File photo of dry bulk ships

By Isaac Arnsdorf

June 6 (Bloomberg) — Rates to ship iron ore rose by the most in almost a month on speculation demand remains high even as a surplus of vessels keeps earnings below operating costs.

Daily earnings for Capesizes hauling about 160,000 metric tons of the commodity used to make steel gained 2.7 percent to $5,349, the biggest increase since May 7, according to the Baltic Exchange, the London-based publisher of shipping costs. That led the Baltic Dry Index, a broader gauge of raw materials shipping costs, up 0.6 percent to 806, figures showed today.

Capesize rates alternated between gains and losses this week. They’ve been below the $7,758 that Moore Stephens LLP, a London-based consultant, estimates they need to cover operating costs such as crew and maintenance for 109 out of 123 sessions this year, according to a Bloomberg calculation. The fleet will speed up to absorb increased demand, according to Erik Nikolai Stavseth, an Oslo-based analyst at Arctic Securities ASA.

“The market remains relatively soft,” Stavseth said in an e-mailed report today. “Any uptick in activity being met with slightly higher speeds is expected to keep markets subdued.”

The vessels’ speeds averaged 8.9 knots this month, compared with 10.7 three years ago, according to data compiled by Bloomberg. Sailing slower effectively reduces the excess capacity by making fewer ships available to load cargoes.

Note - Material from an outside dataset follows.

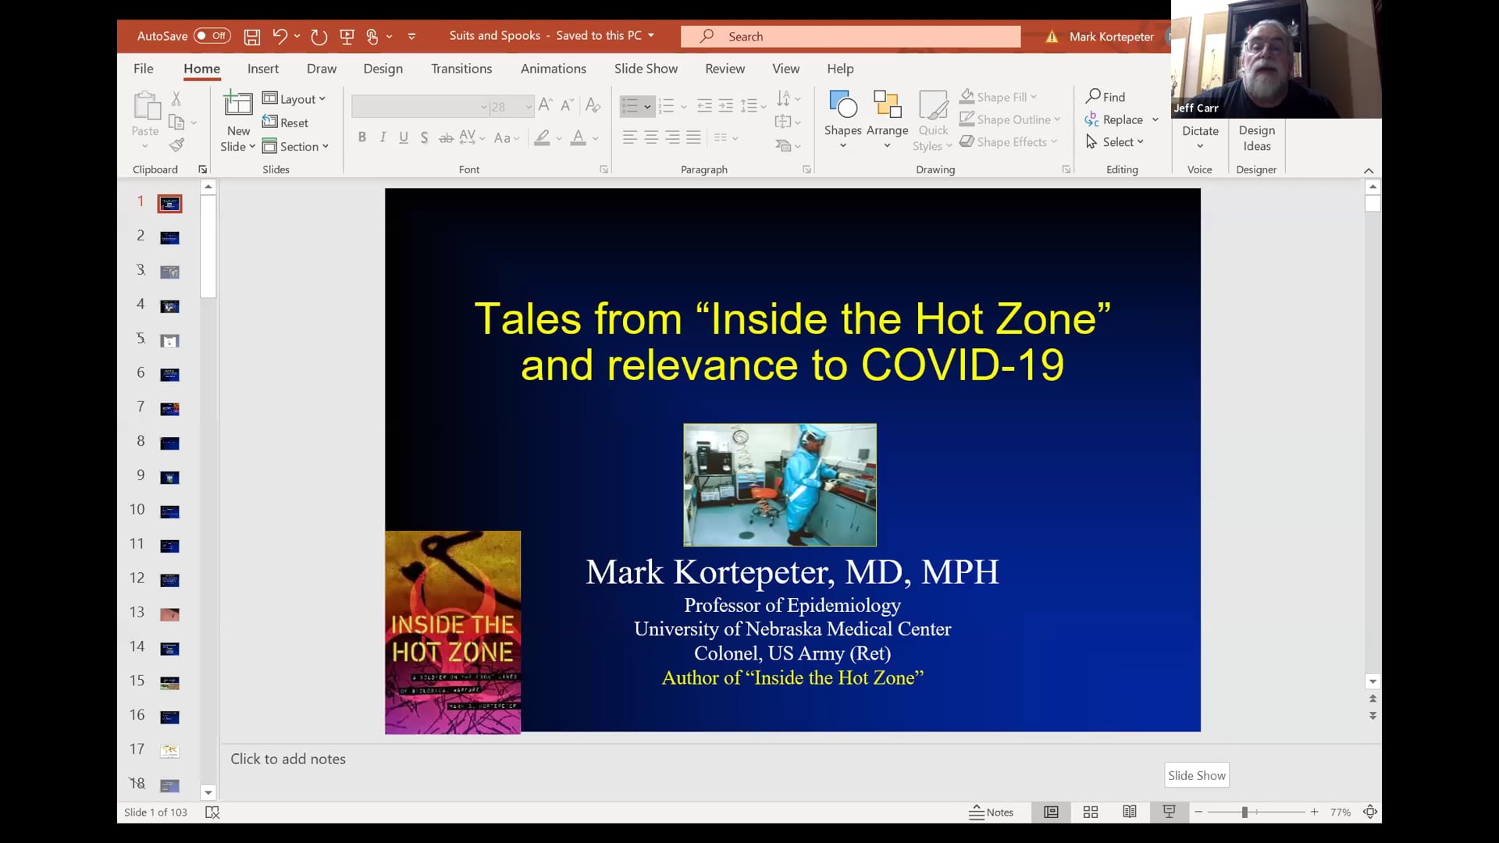Click the Undo arrow icon
Image resolution: width=1499 pixels, height=843 pixels.
[x=280, y=36]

Rates for Panamaxes that carry about half as much cargo as Capesizes fell for the 31st day, extending the longest losing streak since 2001 as they declined 0.5 percent to $6,082 a day, according to the exchange. Supramaxes rose 0.6 percent to $9,250, and Handysizes, the smallest ship type tracked by the index, decreased 0.1 percent to $7,726, data show.